AIM OF THE TASK:
Give the data again in full, with every character unchanged.

Stored records:

========

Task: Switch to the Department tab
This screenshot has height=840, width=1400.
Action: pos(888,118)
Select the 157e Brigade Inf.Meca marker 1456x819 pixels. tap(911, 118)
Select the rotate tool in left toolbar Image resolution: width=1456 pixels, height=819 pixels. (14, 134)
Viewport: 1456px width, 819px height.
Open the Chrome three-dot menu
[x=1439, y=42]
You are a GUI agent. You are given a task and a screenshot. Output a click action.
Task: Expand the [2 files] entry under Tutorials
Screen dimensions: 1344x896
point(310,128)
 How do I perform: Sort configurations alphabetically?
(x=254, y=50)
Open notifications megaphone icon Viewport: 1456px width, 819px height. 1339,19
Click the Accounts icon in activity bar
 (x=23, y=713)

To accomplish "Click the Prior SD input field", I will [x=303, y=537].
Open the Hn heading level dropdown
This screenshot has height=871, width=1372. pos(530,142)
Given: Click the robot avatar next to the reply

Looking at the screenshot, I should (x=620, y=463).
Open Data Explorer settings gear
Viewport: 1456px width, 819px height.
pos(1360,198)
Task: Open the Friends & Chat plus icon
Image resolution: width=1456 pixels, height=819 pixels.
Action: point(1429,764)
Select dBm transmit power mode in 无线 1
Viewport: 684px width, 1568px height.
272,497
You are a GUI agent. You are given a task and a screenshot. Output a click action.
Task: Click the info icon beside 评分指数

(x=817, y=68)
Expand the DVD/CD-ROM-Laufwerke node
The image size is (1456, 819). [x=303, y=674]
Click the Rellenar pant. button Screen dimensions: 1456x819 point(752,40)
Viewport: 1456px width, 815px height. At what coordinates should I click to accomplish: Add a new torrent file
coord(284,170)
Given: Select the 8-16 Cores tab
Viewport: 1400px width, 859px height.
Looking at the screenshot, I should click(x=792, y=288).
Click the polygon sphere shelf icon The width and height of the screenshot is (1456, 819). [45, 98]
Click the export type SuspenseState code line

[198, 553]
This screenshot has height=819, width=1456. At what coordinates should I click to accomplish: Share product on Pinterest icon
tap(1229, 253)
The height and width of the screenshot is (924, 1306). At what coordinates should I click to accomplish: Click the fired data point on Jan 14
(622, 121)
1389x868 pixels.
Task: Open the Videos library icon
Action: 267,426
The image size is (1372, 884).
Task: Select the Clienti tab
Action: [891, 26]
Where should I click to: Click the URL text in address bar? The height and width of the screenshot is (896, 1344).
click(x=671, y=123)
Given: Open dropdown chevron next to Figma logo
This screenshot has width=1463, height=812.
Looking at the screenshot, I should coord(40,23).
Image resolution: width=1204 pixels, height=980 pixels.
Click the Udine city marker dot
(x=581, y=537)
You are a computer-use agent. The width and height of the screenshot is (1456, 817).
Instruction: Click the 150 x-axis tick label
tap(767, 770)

========

SOLUTION FOR THIS PROBLEM:
Task: Switch to the Department tab
This screenshot has height=840, width=1400.
Action: pos(888,118)
Select the 157e Brigade Inf.Meca marker 1456x819 pixels. tap(911, 118)
Select the rotate tool in left toolbar Image resolution: width=1456 pixels, height=819 pixels. (14, 134)
Viewport: 1456px width, 819px height.
Open the Chrome three-dot menu
[x=1439, y=42]
You are a GUI agent. You are given a task and a screenshot. Output a click action.
Task: Expand the [2 files] entry under Tutorials
Screen dimensions: 1344x896
point(310,128)
 How do I perform: Sort configurations alphabetically?
(x=254, y=50)
Open notifications megaphone icon Viewport: 1456px width, 819px height. 1339,19
Click the Accounts icon in activity bar
 (x=23, y=713)

To accomplish "Click the Prior SD input field", I will [x=303, y=537].
Open the Hn heading level dropdown
This screenshot has height=871, width=1372. pos(530,142)
Given: Click the robot avatar next to the reply

Looking at the screenshot, I should (x=620, y=463).
Open Data Explorer settings gear
Viewport: 1456px width, 819px height.
pos(1360,198)
Task: Open the Friends & Chat plus icon
Image resolution: width=1456 pixels, height=819 pixels.
Action: point(1429,764)
Select dBm transmit power mode in 无线 1
Viewport: 684px width, 1568px height.
272,497
You are a GUI agent. You are given a task and a screenshot. Output a click action.
Task: Click the info icon beside 评分指数

(x=817, y=68)
Expand the DVD/CD-ROM-Laufwerke node
The image size is (1456, 819). [x=303, y=674]
Click the Rellenar pant. button Screen dimensions: 1456x819 point(752,40)
Viewport: 1456px width, 815px height. At what coordinates should I click to accomplish: Add a new torrent file
coord(284,170)
Given: Select the 8-16 Cores tab
Viewport: 1400px width, 859px height.
Looking at the screenshot, I should click(x=792, y=288).
Click the polygon sphere shelf icon The width and height of the screenshot is (1456, 819). [45, 98]
Click the export type SuspenseState code line

[198, 553]
This screenshot has height=819, width=1456. At what coordinates should I click to accomplish: Share product on Pinterest icon
tap(1229, 253)
The height and width of the screenshot is (924, 1306). At what coordinates should I click to accomplish: Click the fired data point on Jan 14
(622, 121)
1389x868 pixels.
Task: Open the Videos library icon
Action: 267,426
The image size is (1372, 884).
Task: Select the Clienti tab
Action: [891, 26]
Where should I click to: Click the URL text in address bar? The height and width of the screenshot is (896, 1344).
click(x=671, y=123)
Given: Open dropdown chevron next to Figma logo
This screenshot has width=1463, height=812.
Looking at the screenshot, I should coord(40,23).
Image resolution: width=1204 pixels, height=980 pixels.
Click the Udine city marker dot
(x=581, y=537)
You are a computer-use agent. The width and height of the screenshot is (1456, 817).
Instruction: Click the 150 x-axis tick label
tap(767, 770)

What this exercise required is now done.